• [What the task requires]
Please take the lines from the one holding "Given: Open the Обзор activities overview" through the one holding "This screenshot has height=576, width=1024." in the data below and copy them exactly.

• [Given records]
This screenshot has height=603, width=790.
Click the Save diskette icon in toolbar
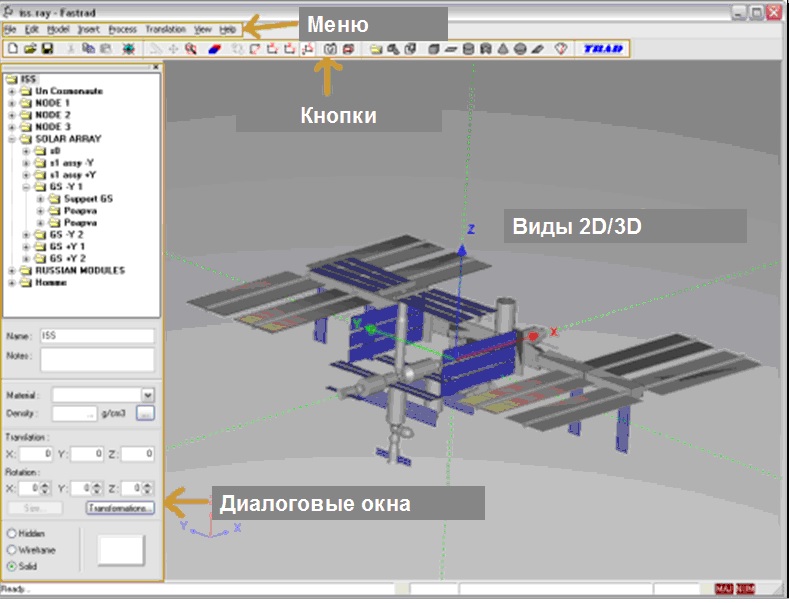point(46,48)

==

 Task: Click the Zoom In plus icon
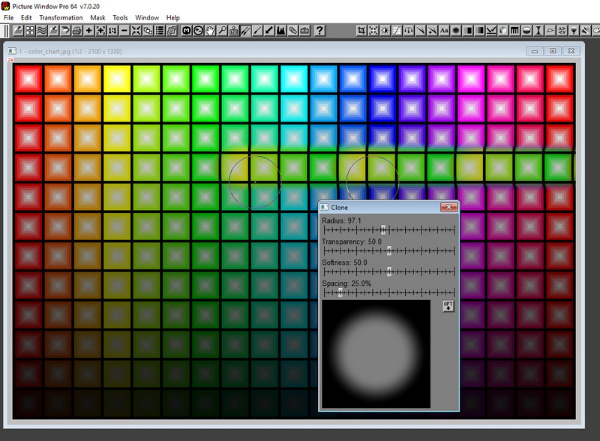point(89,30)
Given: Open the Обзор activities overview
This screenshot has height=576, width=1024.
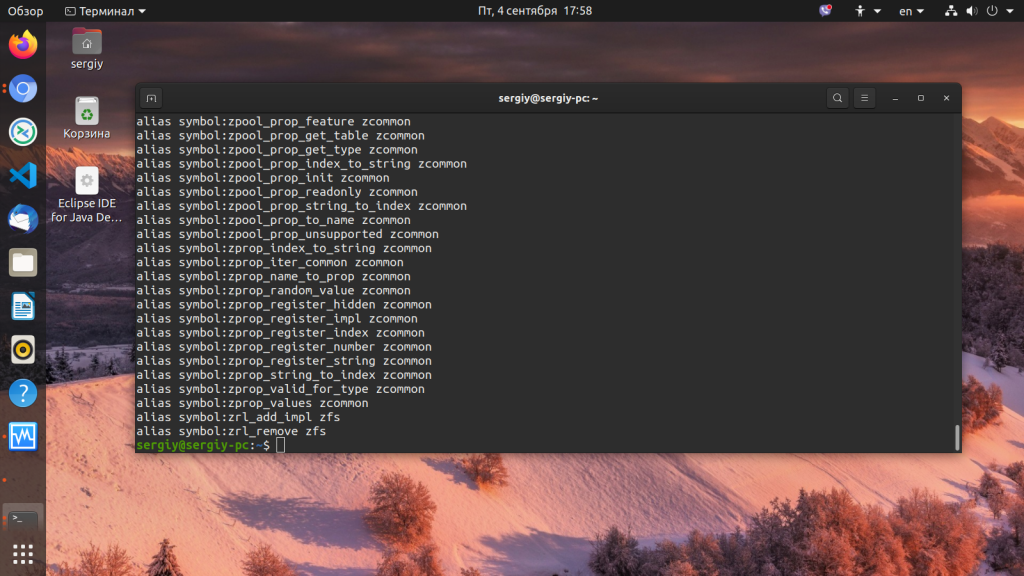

==

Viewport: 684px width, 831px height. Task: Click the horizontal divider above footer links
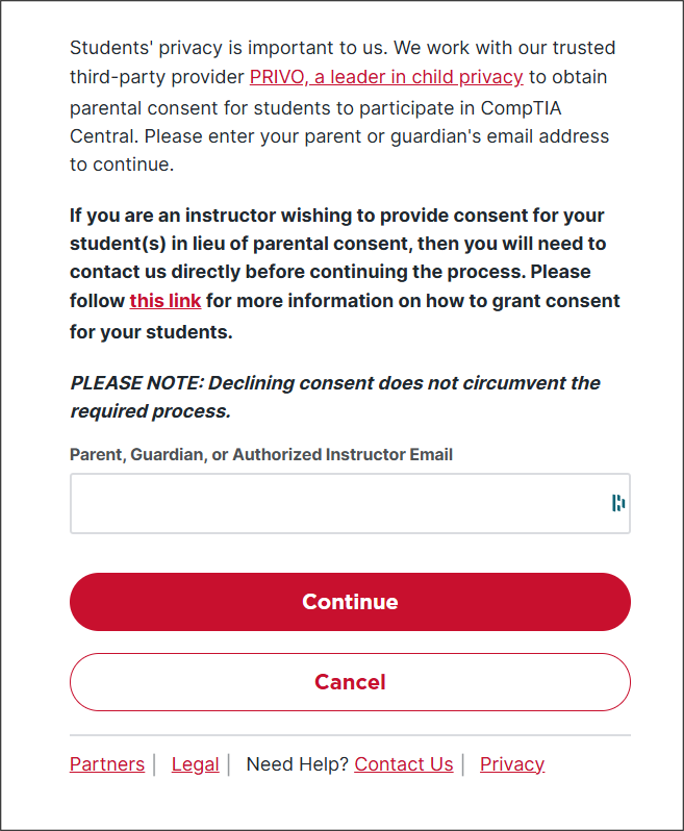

• [Answer to the problem]
Given: Open the Обзор activities overview
This screenshot has height=576, width=1024.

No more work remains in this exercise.